▶ _Passage provided_
= Donald Reid (politician, born 1833) =

New Zealand politician (1833–1919)

Donald Reid (16 July 1833 – 7 February 1919) was a Scottish-born 19th-century farmer, landowner, and businessman in Otago, New Zealand. A member of the Otago Provincial Council he was later a Member of Parliament for ten years between 1866 and 1878.

==Early life==
Reid was born in Strathtay in Perthshire, Scotland. He was the third recorded son of Donald Reid and Margaret McGregor. His father died in 1844 and his mother remarried. Reid emigrated to New Zealand sailing from London 2 November 1848, arriving in Port Chalmers 4 April 1849 on the Mary (533 tons) together with his mother, stepfather, two brothers and elder brother Charles's wife.

==New Zealand landowner==
His elder brother, Charles Reid (1828-1897), established himself in national financial circles helping to found (in 1874) and running Standard Fire and Marine Insurance Company of New Zealand which rapidly established offices throughout Australia and New Zealand and in London. Hugh Reid (1838-1905), the other brother, became a farmer in North Otago.

▶ _Listing_
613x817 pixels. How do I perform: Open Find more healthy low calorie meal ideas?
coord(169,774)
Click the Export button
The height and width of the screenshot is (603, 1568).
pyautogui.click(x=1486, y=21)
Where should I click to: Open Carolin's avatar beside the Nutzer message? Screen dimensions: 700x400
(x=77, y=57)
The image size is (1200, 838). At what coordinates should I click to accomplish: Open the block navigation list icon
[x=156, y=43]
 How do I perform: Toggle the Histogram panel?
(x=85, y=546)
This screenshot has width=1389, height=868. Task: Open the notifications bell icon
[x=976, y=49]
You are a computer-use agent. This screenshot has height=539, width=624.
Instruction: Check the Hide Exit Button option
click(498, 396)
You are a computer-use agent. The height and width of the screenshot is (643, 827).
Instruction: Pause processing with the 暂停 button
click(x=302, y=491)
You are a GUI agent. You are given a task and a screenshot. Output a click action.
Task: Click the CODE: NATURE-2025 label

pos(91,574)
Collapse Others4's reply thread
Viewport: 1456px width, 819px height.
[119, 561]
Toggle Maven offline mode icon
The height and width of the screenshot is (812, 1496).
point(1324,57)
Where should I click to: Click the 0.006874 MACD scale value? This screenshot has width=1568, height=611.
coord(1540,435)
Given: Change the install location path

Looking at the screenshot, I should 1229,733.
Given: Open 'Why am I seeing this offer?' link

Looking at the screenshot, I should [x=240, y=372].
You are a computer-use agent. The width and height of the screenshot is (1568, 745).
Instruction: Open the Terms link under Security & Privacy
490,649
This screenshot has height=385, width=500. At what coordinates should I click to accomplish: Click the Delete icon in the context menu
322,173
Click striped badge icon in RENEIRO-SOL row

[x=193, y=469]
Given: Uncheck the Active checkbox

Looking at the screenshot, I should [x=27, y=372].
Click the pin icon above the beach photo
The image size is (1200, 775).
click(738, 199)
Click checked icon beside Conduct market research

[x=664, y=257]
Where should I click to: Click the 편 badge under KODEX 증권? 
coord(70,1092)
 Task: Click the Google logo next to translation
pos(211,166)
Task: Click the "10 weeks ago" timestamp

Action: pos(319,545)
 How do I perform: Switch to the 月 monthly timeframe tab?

▶ _Problem requirements_
Copy out the whole Donald Reid article above word for word, from its title to its last sentence.

▶ _Answer to this exercise_
= Donald Reid (politician, born 1833) =

New Zealand politician (1833–1919)

Donald Reid (16 July 1833 – 7 February 1919) was a Scottish-born 19th-century farmer, landowner, and businessman in Otago, New Zealand. A member of the Otago Provincial Council he was later a Member of Parliament for ten years between 1866 and 1878.

==Early life==
Reid was born in Strathtay in Perthshire, Scotland. He was the third recorded son of Donald Reid and Margaret McGregor. His father died in 1844 and his mother remarried. Reid emigrated to New Zealand sailing from London 2 November 1848, arriving in Port Chalmers 4 April 1849 on the Mary (533 tons) together with his mother, stepfather, two brothers and elder brother Charles's wife.

==New Zealand landowner==
His elder brother, Charles Reid (1828-1897), established himself in national financial circles helping to found (in 1874) and running Standard Fire and Marine Insurance Company of New Zealand which rapidly established offices throughout Australia and New Zealand and in London. Hugh Reid (1838-1905), the other brother, became a farmer in North Otago.